## Exercise directions
Below are entries; copy exactly the lines from the one with "Juin 2025 –" through the one with "[Меню] (119, 14)", both included, and leave out the rest.

## Records shown

***

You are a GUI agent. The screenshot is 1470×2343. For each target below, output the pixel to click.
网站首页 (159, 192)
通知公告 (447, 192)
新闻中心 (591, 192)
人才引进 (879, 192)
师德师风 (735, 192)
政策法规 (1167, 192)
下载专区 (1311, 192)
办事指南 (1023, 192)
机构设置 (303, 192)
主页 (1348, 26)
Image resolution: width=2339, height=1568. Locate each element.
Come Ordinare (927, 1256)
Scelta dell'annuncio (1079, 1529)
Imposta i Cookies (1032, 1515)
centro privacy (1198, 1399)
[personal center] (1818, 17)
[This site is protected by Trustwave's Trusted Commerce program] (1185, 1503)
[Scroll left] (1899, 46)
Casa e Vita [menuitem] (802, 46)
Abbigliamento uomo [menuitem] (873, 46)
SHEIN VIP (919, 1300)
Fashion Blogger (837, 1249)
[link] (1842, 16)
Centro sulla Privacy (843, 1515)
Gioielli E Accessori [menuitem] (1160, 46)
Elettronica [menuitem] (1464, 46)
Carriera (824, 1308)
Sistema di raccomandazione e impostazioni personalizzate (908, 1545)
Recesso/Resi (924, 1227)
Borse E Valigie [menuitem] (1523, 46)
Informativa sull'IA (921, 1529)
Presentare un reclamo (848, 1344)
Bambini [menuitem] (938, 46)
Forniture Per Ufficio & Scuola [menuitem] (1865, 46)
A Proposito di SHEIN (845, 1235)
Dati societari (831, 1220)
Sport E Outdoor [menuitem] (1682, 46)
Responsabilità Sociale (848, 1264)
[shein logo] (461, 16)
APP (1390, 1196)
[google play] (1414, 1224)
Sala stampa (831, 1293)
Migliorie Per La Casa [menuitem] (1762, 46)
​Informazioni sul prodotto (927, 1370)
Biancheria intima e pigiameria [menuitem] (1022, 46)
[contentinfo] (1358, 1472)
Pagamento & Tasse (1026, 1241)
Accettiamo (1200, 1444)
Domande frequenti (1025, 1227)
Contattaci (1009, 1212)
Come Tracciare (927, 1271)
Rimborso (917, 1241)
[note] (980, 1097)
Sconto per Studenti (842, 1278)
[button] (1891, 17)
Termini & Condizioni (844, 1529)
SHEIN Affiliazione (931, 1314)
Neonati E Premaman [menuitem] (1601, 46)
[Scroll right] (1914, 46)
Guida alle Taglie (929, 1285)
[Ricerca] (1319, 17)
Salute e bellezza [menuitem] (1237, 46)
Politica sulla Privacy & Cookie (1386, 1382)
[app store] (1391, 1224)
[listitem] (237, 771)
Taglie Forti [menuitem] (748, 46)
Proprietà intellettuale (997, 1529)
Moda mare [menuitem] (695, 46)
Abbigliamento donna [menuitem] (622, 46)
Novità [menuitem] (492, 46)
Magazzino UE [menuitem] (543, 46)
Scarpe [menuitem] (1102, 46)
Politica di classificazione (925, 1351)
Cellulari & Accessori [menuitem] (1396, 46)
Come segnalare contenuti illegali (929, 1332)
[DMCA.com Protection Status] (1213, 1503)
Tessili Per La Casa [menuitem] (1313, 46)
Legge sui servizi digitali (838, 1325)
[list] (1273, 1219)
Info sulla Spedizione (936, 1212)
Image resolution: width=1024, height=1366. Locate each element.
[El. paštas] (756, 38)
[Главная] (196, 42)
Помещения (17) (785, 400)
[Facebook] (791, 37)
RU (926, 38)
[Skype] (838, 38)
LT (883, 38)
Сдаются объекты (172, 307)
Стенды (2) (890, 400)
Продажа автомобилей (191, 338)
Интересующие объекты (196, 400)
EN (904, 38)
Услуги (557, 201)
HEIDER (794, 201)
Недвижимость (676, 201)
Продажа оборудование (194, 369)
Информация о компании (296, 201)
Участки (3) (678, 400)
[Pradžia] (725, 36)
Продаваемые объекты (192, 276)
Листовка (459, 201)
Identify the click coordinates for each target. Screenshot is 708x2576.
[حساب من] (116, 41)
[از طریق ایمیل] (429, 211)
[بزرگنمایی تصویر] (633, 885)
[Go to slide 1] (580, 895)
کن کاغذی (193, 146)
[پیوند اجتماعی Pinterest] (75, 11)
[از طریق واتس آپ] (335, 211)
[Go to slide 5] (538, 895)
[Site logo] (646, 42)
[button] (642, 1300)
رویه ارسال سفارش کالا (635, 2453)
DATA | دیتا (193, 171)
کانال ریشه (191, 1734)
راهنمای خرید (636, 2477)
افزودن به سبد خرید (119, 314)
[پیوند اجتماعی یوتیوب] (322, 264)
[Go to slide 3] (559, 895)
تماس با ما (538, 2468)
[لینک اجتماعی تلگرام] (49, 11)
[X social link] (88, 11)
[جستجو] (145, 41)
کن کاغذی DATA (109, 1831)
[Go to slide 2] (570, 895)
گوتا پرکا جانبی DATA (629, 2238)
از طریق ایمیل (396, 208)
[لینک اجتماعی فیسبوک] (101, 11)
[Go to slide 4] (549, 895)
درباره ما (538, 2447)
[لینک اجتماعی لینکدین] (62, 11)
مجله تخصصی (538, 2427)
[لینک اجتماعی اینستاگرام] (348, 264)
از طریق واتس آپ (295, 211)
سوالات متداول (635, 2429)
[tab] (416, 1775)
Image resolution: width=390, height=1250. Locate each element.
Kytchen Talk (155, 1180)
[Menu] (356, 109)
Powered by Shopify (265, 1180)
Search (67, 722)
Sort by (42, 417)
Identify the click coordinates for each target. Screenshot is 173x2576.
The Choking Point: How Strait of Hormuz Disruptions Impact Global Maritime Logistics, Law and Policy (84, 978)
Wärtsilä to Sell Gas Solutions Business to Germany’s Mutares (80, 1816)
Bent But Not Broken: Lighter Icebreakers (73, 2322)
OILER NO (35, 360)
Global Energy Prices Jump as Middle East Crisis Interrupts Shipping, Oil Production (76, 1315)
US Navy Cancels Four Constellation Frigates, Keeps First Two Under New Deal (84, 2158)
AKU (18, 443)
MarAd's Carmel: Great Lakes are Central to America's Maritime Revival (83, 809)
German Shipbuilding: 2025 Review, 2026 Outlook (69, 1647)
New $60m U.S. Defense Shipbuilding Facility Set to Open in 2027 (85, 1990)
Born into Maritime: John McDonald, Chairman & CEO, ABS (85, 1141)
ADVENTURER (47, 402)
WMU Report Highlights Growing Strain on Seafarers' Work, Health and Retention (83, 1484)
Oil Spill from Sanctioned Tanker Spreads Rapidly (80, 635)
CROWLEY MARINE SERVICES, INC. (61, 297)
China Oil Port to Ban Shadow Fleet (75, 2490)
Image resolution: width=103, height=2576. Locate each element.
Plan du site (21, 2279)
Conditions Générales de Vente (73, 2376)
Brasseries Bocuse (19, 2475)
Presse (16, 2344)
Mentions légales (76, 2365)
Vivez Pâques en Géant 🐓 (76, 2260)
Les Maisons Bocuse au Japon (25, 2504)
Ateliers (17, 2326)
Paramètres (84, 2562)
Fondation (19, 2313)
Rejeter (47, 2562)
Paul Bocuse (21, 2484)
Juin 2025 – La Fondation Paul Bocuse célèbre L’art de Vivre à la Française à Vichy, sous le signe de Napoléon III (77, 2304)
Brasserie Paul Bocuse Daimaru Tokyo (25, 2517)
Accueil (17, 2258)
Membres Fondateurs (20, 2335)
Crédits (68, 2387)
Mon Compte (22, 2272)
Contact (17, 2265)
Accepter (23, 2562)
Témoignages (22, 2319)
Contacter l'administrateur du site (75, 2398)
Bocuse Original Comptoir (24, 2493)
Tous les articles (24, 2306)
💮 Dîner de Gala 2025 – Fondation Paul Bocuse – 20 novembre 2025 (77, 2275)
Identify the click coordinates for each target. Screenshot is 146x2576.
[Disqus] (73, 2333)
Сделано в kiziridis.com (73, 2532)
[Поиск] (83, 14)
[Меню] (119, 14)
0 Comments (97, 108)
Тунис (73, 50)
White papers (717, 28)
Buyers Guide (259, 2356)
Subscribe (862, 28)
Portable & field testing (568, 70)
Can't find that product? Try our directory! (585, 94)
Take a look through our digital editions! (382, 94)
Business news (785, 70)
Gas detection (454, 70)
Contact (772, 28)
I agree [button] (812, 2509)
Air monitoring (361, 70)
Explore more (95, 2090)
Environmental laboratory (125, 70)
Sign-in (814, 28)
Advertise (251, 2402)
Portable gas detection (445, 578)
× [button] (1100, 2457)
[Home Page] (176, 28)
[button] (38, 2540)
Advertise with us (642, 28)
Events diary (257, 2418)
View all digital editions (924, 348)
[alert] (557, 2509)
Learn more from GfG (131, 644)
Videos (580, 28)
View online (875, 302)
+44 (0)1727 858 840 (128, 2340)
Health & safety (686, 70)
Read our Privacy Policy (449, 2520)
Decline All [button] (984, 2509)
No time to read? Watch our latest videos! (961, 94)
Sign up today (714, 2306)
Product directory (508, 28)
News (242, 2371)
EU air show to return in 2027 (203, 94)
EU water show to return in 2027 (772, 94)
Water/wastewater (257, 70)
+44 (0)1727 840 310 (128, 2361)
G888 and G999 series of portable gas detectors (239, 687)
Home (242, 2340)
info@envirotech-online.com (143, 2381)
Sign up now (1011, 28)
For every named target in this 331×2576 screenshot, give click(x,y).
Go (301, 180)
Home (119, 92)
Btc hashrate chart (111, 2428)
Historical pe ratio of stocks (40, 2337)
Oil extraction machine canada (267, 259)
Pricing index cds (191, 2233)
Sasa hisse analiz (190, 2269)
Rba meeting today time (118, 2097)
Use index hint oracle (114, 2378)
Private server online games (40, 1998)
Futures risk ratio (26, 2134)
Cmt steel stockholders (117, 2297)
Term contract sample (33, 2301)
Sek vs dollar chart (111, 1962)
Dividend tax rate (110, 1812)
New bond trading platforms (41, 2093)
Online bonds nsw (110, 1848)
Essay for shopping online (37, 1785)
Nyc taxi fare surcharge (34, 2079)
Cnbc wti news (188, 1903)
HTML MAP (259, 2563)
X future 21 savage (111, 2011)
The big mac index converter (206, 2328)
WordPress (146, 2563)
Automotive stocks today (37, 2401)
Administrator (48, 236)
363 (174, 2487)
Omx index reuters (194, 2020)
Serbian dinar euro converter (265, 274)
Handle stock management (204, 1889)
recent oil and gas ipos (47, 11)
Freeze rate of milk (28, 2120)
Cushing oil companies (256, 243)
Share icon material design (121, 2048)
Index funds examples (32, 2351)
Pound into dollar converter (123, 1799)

***

## Exercise response
Juin 2025 – La Fondation Paul Bocuse célèbre L’art de Vivre à la Française à Vichy, sous le signe de Napoléon III (77, 2304)
Brasserie Paul Bocuse Daimaru Tokyo (25, 2517)
Accueil (17, 2258)
Membres Fondateurs (20, 2335)
Crédits (68, 2387)
Mon Compte (22, 2272)
Contact (17, 2265)
Accepter (23, 2562)
Témoignages (22, 2319)
Contacter l'administrateur du site (75, 2398)
Bocuse Original Comptoir (24, 2493)
Tous les articles (24, 2306)
💮 Dîner de Gala 2025 – Fondation Paul Bocuse – 20 novembre 2025 (77, 2275)
Identify the click coordinates for each target. Screenshot is 146x2576.
[Disqus] (73, 2333)
Сделано в kiziridis.com (73, 2532)
[Поиск] (83, 14)
[Меню] (119, 14)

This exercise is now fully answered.